The over-the-air patching by BMW demonstrated one way carmakers could handle the inevitable discovery of future security bugs in cars, says Joshua Corman, CTO at Sonatype and a founder of the grass roots I Am The Cavalry effort. "They did an update over the air--no one had to go to the dealer, no one needs to come into the shop. That's a prompt and agile response" to a security issue, he says.
While details of the BMW ConnectedDrive flaws were vague, Corman says software updates indeed should be sent via an encrypted pipe, aka the SSL-based HTTPS. "This is a great response," he says of BMW's approach to the fix. The downside, of course, is that some SSL implementations, such as OpenSSL, have sported security flaws of their own, he notes.
Other cars may not be as patchable as BMW's, either. "Very few companies have the ability to remotely update" their automobile software like BMW has, he says. "It could have been something unpatchable … What if it required different hardware or firmware to fix and it was perpetually exposed for the life of the car?"
Corman helped craft the proposed Five Star Automotive Cyber Safety Program that carmakers can use to shore up the cyber security of their networked vehicles. He says it's still a ***
The five components are: safety by design, where automakers build automation features with security in mind and employ a secure software development program; third-party collaboration, where automakers establish vulnerability disclosure policies; evidence capture, where automakers log forensic information that could be used in any safety or breach investigation; security updates, where they push software updates to customers efficiently; and segmentation and isolation, where critical systems are kept in a safe sector of the car's network.
[Public safety issues bubble to the top in security flaw revelations. Read Internet Of Things Security Reaches Tipping Point.]
Still unclear is whether BMW actually isolates critical driving functions from Internet browsing or the entertainment system.
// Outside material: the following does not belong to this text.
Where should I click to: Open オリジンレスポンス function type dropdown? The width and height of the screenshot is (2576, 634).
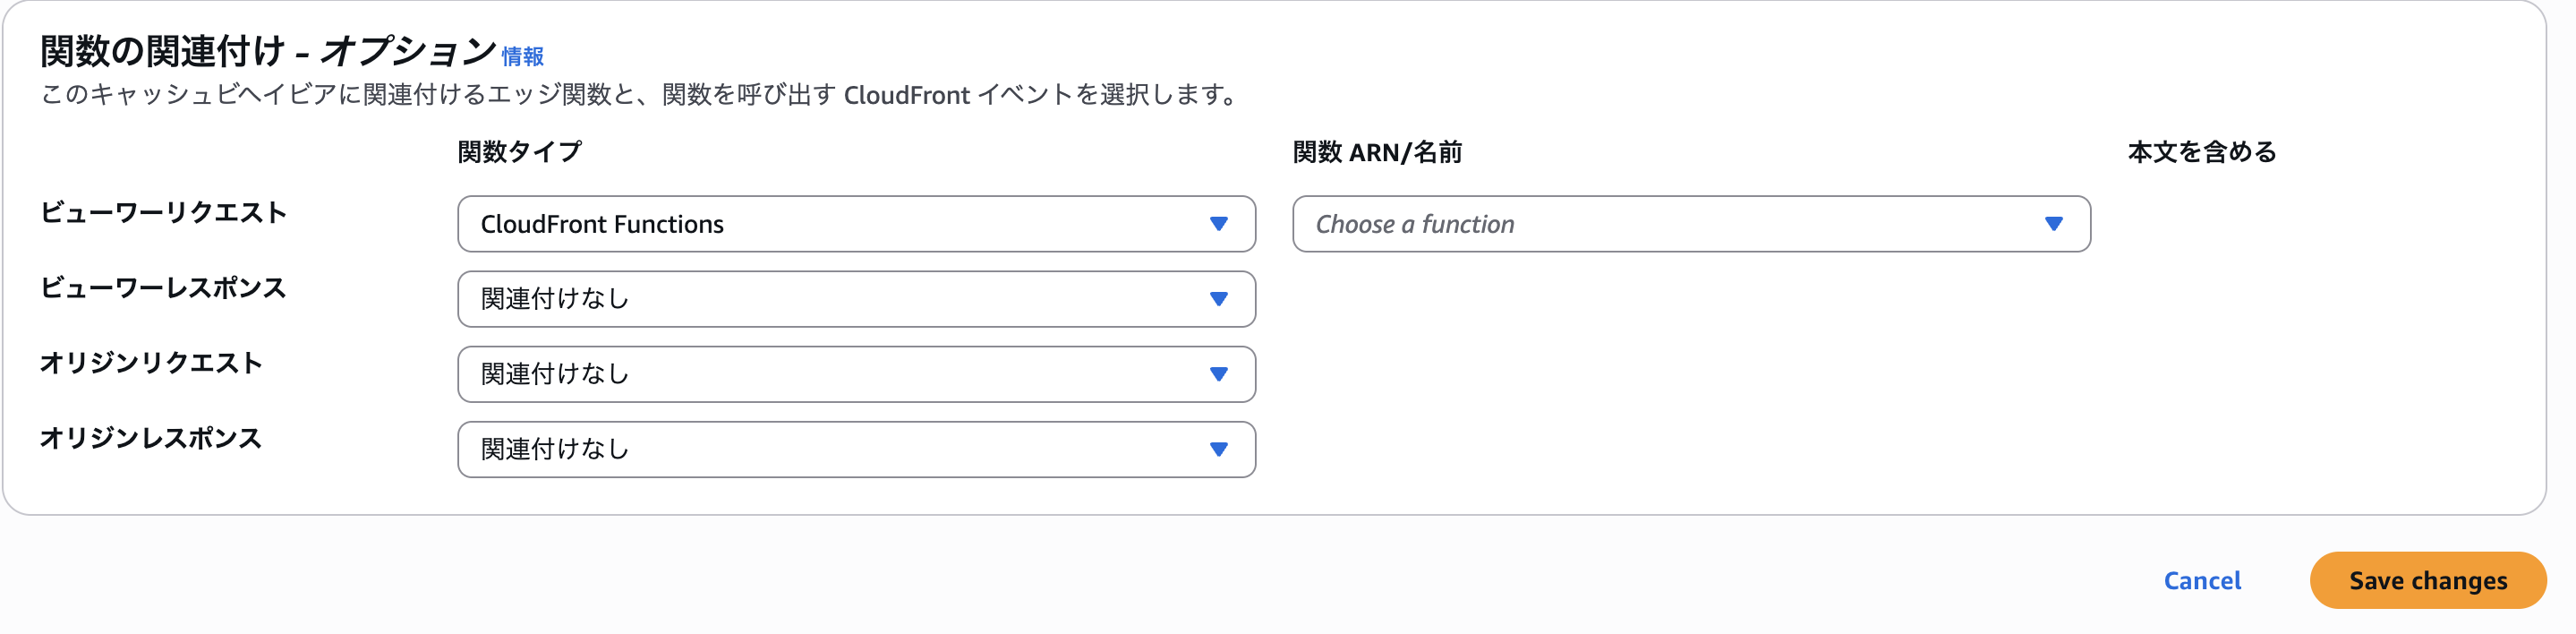pyautogui.click(x=856, y=449)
The company had not yet responded to questions about its cars' network architecture as of this posting. The affected versions of BMW's ConnectedDrive software range from March 2010 to December 2014. ConnectedDrive provides Internet access, navigation, and other networked features via a SIM card installed in the vehicle.
"Is there logical and physical segmentation between critical and non-critical systems? If you compromise the infotainment system, you should not be able to disable the brakes," Corman says.
Concerns over security holes in networked vehicles being used by attackers to cause physical or other damage has intensified in the wake of eye-popping research such as that of renowned security experts Charlie Miller and Chris Valasek.
Valasek, who heads up the vehicle security research practice at IOActive, says the good news is that malicious car hacking hasn't occurred just yet, and researchers are racing to get ahead of the bad guys. "No matter which manufacturer it is who gets hacked the first time, it's going to be an issue for the auto industry in general," Valasek says.
IOActive recently expanded its Vehicle Security Practice, offering secure development lifecycle consulting for automakers as well as penetration testing of vehicles. Valasek says the secure development lifecycle is a key first step to locking down cars from bad hackers, and then a full security assessment. "But a lot of them still don't have the budget and have strong time constraints," he says.
Building new cars with cyber security in mind is key, says Dave Miller, CSO at Covisint, a B2B secure cloud firm with several automotive vendors as clients, including GM's OnStar and Hyundai's BlueLink. "We believe it is important to get this right now, at the beginning, instead of having to retrofit millions of cars," he says. "In this vein, we believe that putting the security infrastructure into the cloud, instead of the vehicle, will allow for the modification of defense strategies as the threat landscape changes."